* * *
С точки зрения советской эстетической культуры образца 1950 года Лехт был на месте. Но с точки зрения советской политической культуры 1950 года Лехт не был правильным коммунистом. Он был узок, прямолинеен, его квазиакадемические взгляды были вполне партийными — однако ему не хватало хитрости, продажности, холуйства, цинизма в нем не было вовсе — он был убежденный, верующий коммунист; в этом был его роковой недостаток, порок, атавистический ген, который не позволял ему полностью вписаться в идеальный образ партийного художника и партийного руководителя.

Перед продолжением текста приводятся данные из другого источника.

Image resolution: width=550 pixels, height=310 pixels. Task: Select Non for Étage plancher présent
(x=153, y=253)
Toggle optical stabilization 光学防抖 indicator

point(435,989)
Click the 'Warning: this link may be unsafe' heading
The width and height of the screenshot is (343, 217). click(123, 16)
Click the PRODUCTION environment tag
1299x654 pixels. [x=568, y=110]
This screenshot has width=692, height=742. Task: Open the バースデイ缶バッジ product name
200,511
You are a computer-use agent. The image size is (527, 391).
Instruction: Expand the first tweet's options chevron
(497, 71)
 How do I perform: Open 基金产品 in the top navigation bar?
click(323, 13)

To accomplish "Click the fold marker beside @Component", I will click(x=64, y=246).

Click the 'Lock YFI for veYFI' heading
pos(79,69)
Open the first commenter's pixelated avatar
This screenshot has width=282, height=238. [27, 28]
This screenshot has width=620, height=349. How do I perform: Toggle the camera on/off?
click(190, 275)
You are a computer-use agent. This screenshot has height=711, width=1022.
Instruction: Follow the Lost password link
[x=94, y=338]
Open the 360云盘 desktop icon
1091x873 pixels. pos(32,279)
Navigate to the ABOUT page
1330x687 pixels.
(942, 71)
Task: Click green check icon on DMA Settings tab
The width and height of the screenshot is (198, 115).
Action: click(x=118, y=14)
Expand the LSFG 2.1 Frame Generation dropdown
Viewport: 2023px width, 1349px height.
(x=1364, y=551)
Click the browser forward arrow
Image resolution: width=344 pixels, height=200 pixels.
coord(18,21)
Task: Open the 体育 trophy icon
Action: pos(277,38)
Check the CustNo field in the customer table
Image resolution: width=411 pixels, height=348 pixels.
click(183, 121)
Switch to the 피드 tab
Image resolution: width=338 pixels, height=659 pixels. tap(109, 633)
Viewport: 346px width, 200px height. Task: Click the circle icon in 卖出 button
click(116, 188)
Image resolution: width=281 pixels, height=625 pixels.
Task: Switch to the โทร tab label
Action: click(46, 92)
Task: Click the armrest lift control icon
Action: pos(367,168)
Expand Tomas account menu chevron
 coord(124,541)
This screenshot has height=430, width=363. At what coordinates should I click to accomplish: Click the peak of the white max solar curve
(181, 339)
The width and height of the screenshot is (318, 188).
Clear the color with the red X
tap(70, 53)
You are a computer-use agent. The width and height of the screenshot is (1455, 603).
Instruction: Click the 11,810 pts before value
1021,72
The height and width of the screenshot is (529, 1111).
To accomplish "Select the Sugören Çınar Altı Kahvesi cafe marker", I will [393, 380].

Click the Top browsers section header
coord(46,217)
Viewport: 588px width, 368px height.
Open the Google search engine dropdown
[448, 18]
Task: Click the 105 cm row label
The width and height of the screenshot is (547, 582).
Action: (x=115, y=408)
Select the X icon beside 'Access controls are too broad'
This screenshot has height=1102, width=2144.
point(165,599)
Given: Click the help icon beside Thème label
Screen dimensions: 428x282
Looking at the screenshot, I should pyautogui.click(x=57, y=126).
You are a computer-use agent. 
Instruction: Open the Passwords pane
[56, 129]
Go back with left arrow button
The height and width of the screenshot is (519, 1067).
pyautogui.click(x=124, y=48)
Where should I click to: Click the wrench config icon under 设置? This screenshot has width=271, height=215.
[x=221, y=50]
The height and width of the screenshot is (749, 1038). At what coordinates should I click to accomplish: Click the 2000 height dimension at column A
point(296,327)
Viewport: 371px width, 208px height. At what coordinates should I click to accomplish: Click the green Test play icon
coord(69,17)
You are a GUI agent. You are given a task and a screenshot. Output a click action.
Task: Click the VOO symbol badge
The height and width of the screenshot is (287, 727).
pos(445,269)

Накануне нового 1952 года (подумать только — я написал эту дату и остановился перевести дух; вспоминать бывает страшней, чем прожить) студенты украсили коридоры второго этажа актуальными парафразами мировой классики; одна из картин пародировала «Сотворение Адама» с Сикстинского потолка: на земной тверди оживал нагой Адамсон — Эрик; в небесном пространстве, окруженный гениями, парил Лехт, протягивая лежащему животворный палец. Картина называлась «Воскрешение Адам(сон)а».
Действительно, в 1951 году, через год после профессиональной и социальной казни Адамсона — Эрика, Лехт вернул его — напоминаю, с должности закройщика на обувной фабрике «Коммунар»! — в институт, сделав профессором кафедры общей композиции, которую возглавил сам. «Мы не можем не использовать специалиста такой высокой квалификации», — мотивировал свою акцию Фридрих Карлович, а поскольку за ним стояла Москва, то никто из местных гонителей Адамсона- Эрика не посмел ему препятствовать.
Лехт решительно заступался за Гюнтера Рейндорфа, когда борзые соцреализма пытались его растерзать.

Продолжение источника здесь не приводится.